Felix begann daraufhin seinen Text vorzulesen: Aus dem Lostopf wurde der Gefäßavorit gezogen…

„Stopp Felix!“ rief der Lehrer: „Was ist denn ein Gefäßavorit?“

„Weiß ich nicht.“

„Wieso verwendest du dieses Wort dann in deinem Text?“

„Weil Sie gesagt haben, wir sollen Wortwiederholungen vermeiden.“

„Was hat denn das damit zu tun?“

„Ich wollte nicht zweimal Topf schreiben. Aber wenn Ihnen das lieber ist, bitte schön!“ Felix begann erneut, seinen Text vorzulesen: Aus dem Lostopf wurde der Topfavorit gezogen…

Alarm auf dem Land

Mein Körper ist der Spiegel meiner Seele. Da sich mein Körper sehr müde anfühlte, sagte ihm meine Seele, er solle sich aufs Land bewegen, damit sie sich beide dort erholen können. Mein Körper bewegte sich also aufs Land, blieb aber bei seinen Bewegungen auf dem Land sehr wachsam. Diese Wachsamkeit hatte er sich durch sein Leben in der Stadt angewöhnt. Er sah sich sogleich bestätigt in seinem Verhalten, als er ein Verkehrsschild erblickte, dass vor Fuhrwerken warnt:

Höchst alarmiert rechnete er hinter jeder Kurve mit einem herandonnernden Fuhrwerk, vor dem er sich eventuell nur mit einem waghalsigen Sprung in den Straßengraben retten konnte. Meine Seele kam in dieser hektischen Atmosphäre nicht zur Ruhe, sodass sie anfragte, ob man nicht in die Stadt zurückkehren könne. Noch ehe sich mein Körper mit dieser Anfrage beschäftigen konnte, kam plötzlich ohrenbetäubender Lärm am Himmel auf. Mein Körper hielt sich die Ohren mit seinen Händen zu und rannte schutzsuchend in eine Scheune, wo er einen Mann antraf. Dieser Mann erklärte ihm, dass die Alarmrotte des taktischen Luftwaffengeschwaders 71 aus Wittmund in Ostfriesland soeben seine Scheune überflogen habe, was er jedoch nicht verstehe, denn für die Überwachung des süddeutschen Luftraums sei doch die Alarmrotte des taktischen Luftwaffengeschwaders 74 aus Neuburg an der Donau zuständig.
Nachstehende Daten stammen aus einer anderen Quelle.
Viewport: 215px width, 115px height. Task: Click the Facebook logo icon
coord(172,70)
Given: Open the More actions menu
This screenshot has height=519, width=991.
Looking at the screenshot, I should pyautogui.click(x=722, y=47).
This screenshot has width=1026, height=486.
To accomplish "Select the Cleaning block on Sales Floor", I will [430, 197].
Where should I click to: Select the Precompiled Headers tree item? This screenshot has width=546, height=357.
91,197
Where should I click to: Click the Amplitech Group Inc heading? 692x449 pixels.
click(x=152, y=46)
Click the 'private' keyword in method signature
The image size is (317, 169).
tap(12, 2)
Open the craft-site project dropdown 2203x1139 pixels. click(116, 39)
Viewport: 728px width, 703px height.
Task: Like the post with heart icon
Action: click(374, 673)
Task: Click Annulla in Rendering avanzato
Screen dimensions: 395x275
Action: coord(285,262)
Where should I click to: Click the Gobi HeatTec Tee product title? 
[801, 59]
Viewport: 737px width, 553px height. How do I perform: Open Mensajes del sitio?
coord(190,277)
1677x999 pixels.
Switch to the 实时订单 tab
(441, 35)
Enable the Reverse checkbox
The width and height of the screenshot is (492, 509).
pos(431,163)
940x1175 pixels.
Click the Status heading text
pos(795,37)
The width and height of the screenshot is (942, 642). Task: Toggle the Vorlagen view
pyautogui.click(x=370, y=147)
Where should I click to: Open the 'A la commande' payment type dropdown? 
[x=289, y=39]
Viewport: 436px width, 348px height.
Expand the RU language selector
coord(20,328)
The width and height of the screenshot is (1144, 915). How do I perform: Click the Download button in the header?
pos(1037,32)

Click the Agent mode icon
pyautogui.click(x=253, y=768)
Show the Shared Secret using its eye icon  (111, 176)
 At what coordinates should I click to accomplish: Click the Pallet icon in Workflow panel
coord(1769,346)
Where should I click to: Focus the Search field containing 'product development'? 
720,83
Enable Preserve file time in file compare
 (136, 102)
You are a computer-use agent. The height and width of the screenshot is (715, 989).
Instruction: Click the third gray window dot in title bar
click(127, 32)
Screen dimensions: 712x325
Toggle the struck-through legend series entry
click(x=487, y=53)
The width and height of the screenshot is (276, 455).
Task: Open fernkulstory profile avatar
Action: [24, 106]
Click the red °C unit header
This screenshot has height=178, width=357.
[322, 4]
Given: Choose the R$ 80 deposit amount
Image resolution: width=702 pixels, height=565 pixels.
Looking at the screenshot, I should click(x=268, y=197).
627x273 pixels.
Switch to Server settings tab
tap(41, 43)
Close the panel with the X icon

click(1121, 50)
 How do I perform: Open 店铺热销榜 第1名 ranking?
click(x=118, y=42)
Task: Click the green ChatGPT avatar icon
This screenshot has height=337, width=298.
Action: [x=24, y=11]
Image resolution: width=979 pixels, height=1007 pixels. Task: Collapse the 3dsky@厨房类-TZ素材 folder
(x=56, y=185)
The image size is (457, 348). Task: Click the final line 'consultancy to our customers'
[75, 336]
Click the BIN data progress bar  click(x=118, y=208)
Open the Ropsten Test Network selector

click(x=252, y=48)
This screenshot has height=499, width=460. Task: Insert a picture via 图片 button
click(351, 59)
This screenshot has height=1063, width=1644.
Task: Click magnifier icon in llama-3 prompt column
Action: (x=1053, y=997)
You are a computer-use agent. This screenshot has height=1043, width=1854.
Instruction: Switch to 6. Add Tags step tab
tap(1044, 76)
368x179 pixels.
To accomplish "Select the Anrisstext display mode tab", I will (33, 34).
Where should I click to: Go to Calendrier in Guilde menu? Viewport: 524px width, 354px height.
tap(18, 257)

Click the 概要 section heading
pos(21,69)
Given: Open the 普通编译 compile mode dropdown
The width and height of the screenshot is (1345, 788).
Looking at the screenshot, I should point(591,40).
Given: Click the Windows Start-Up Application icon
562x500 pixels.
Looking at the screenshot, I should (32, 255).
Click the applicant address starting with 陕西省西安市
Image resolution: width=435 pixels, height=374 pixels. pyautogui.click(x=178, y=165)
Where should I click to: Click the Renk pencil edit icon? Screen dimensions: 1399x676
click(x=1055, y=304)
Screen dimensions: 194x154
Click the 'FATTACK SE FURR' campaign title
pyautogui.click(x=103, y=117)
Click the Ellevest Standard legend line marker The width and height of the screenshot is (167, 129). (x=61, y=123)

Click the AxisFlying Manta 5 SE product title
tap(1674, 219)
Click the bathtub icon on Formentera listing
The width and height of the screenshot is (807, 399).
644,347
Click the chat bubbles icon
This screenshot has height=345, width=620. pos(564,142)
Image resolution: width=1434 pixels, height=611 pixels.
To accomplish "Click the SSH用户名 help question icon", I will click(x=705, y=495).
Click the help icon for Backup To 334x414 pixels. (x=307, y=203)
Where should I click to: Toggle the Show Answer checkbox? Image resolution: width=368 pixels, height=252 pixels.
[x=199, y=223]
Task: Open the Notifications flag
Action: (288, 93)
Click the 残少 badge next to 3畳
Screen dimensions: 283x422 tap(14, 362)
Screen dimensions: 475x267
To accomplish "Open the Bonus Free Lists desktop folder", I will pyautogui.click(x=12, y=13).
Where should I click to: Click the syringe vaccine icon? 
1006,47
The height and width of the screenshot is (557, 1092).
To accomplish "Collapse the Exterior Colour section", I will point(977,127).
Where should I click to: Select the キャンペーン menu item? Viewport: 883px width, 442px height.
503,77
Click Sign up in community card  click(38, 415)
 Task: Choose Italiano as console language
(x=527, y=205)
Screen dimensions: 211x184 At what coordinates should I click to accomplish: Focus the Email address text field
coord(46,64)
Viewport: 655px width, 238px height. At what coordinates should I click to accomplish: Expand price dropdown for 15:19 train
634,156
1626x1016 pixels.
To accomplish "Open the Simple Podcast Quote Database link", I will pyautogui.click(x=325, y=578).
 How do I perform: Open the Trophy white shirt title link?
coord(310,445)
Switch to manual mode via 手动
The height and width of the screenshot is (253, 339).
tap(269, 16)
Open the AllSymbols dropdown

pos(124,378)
Meine Seele äußerte indessen den Wunsch, sich auf das Stroh in der Scheune zu legen, um etwas auszuruhen. Ehe mein Körper sich mit diesem Wunsch befassen konnte, sagte der Mann in der Scheune, dass sein Sohn im Fliegerhorst Lechfeld beschäftigt gewesen sei, bis er vor einigen Jahren ins nationale Lage- und Führungszentrum für Sicherheit im Luftraum nach Uedem am Niederrhein berufen worden sei.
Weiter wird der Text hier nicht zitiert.